EXERCISE MATERIAL Start Marker

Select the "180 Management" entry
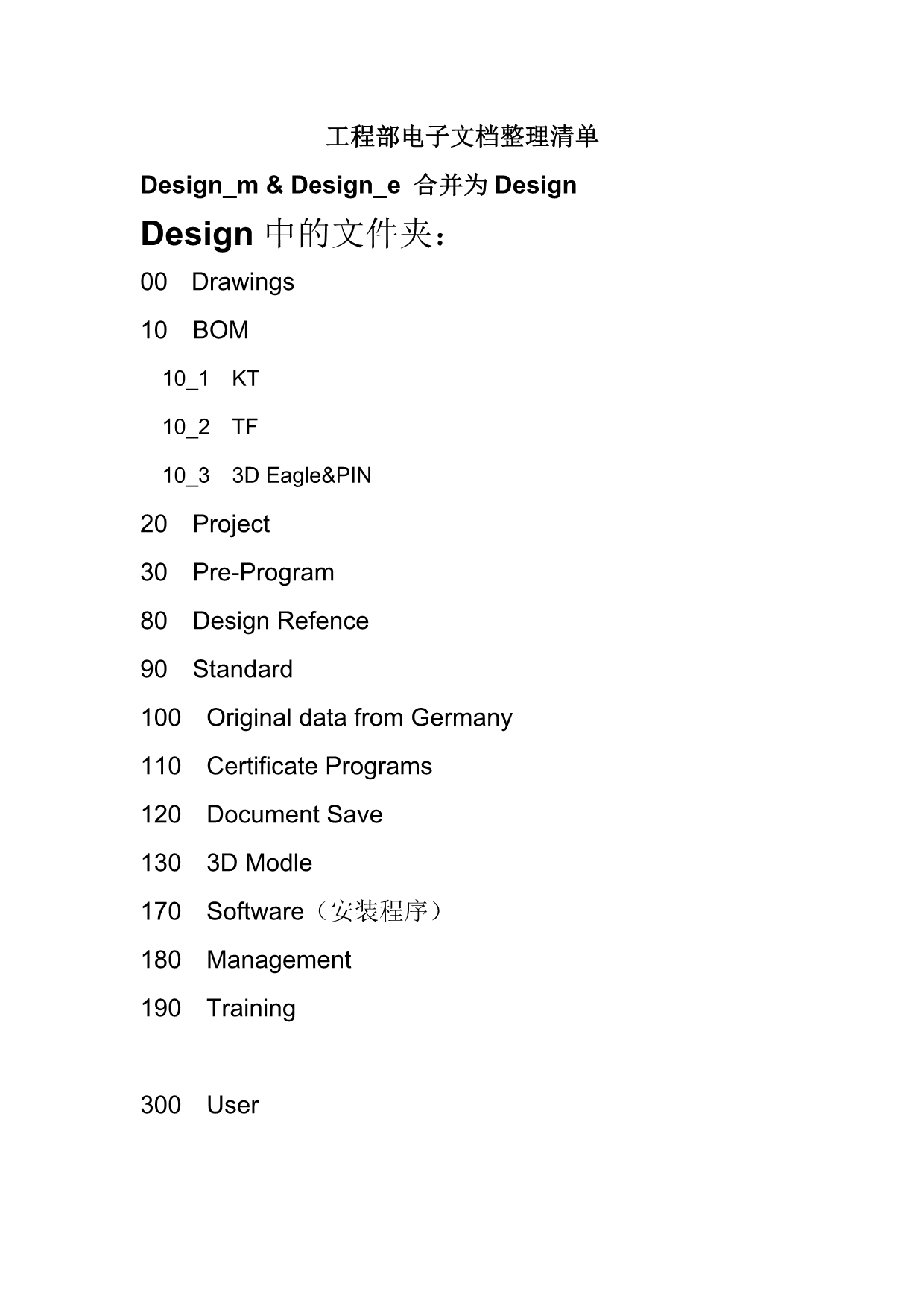The height and width of the screenshot is (1306, 924). tap(246, 960)
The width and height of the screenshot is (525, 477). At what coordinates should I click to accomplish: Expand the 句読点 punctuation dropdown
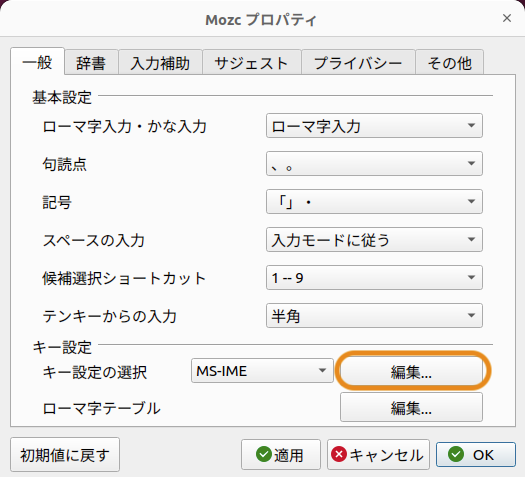tap(374, 164)

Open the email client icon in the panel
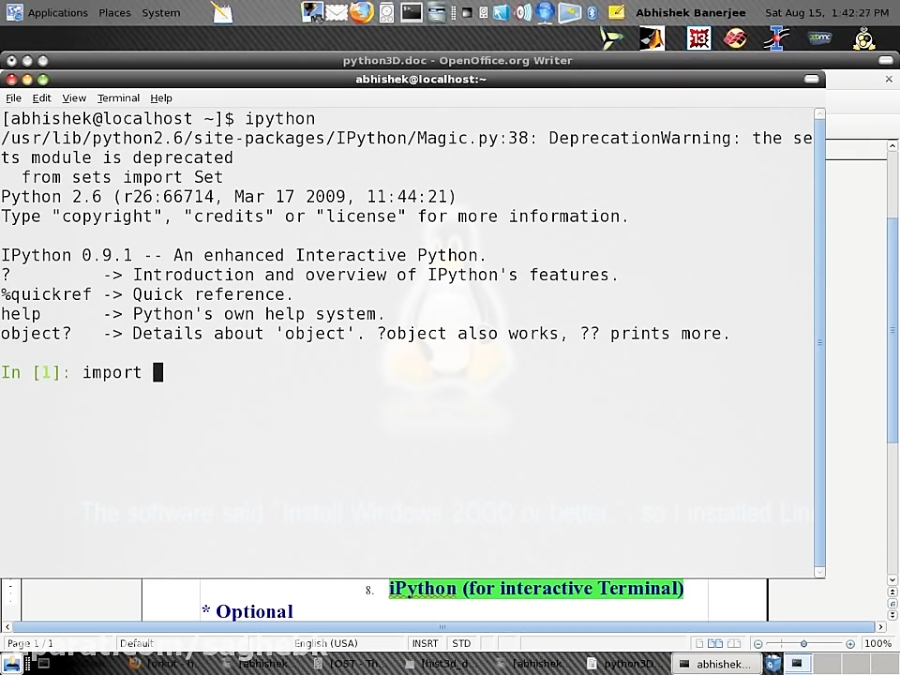click(x=335, y=13)
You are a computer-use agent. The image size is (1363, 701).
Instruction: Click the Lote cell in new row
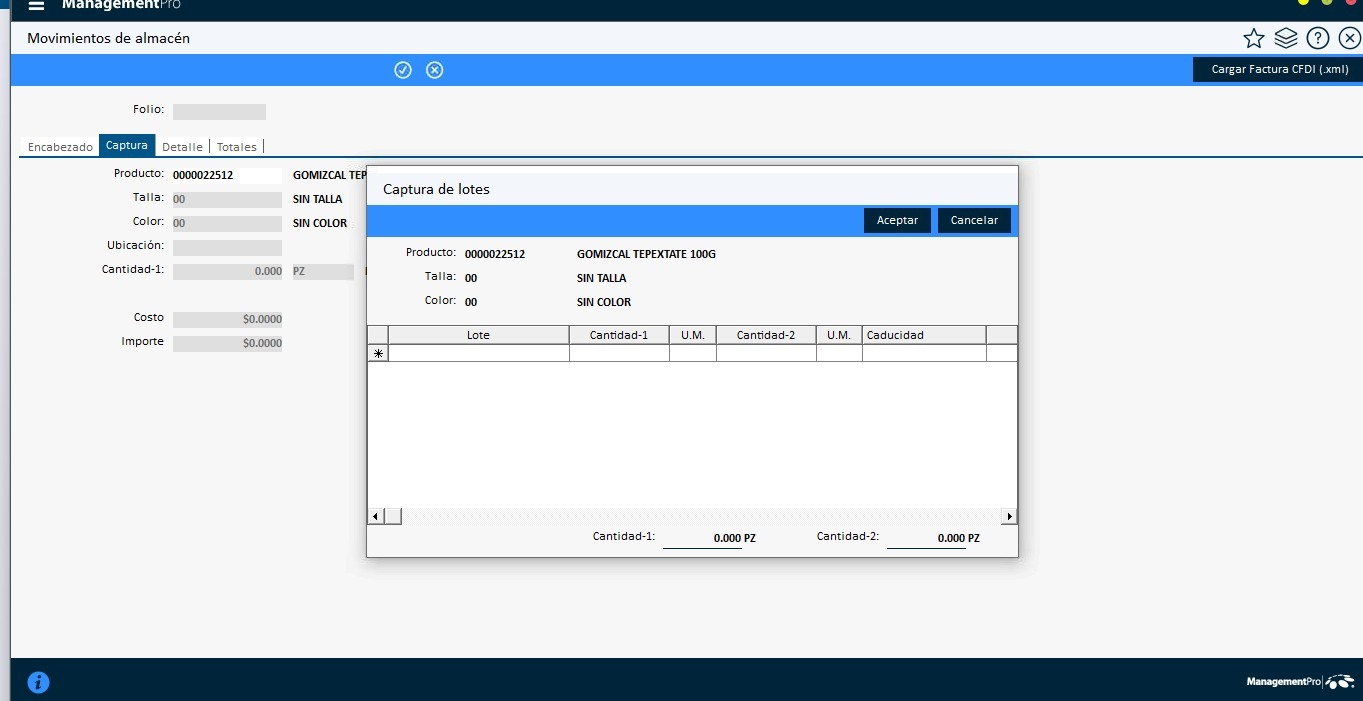point(478,354)
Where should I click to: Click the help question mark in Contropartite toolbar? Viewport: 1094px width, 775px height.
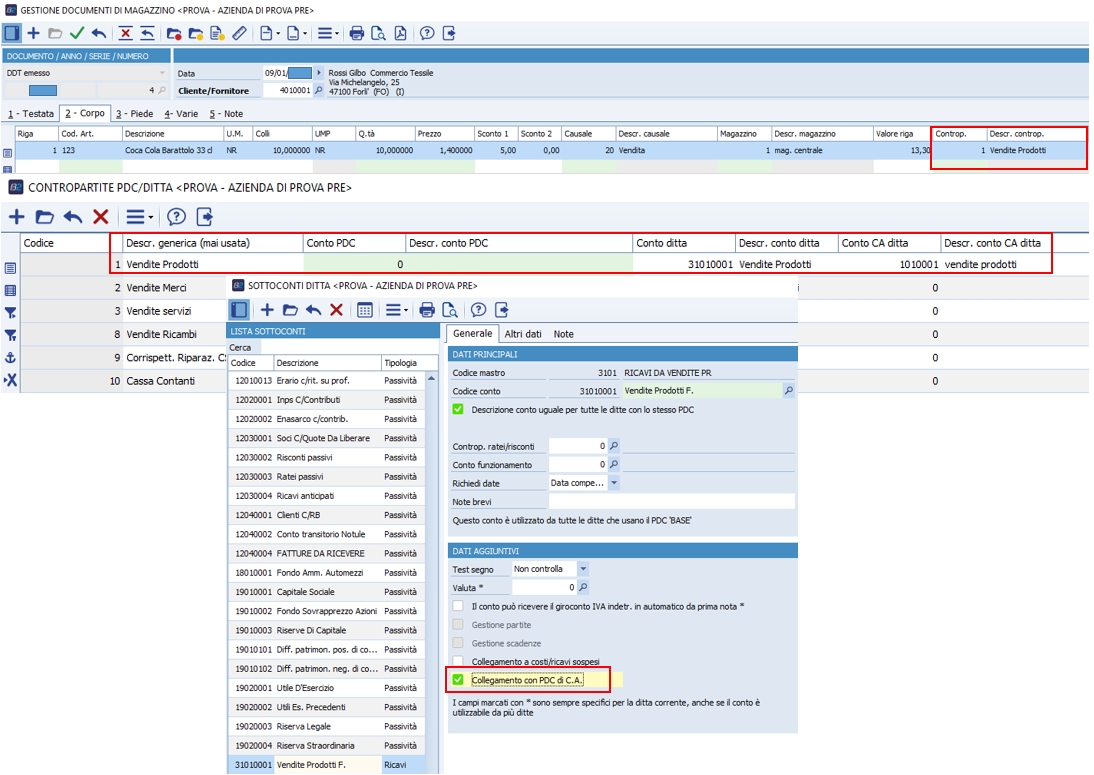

EXERCISE MATERIAL End Marker

* TASK BRIEF:
Exactly the lines from the line that contains "Instruction: Click the Lote cell in new row" through the last line above, and no other lines, must be output, with pictures excluded.

* ANSWER TO THE EXERCISE:
Instruction: Click the Lote cell in new row
point(478,354)
Where should I click to: Click the help question mark in Contropartite toolbar? Viewport: 1094px width, 775px height.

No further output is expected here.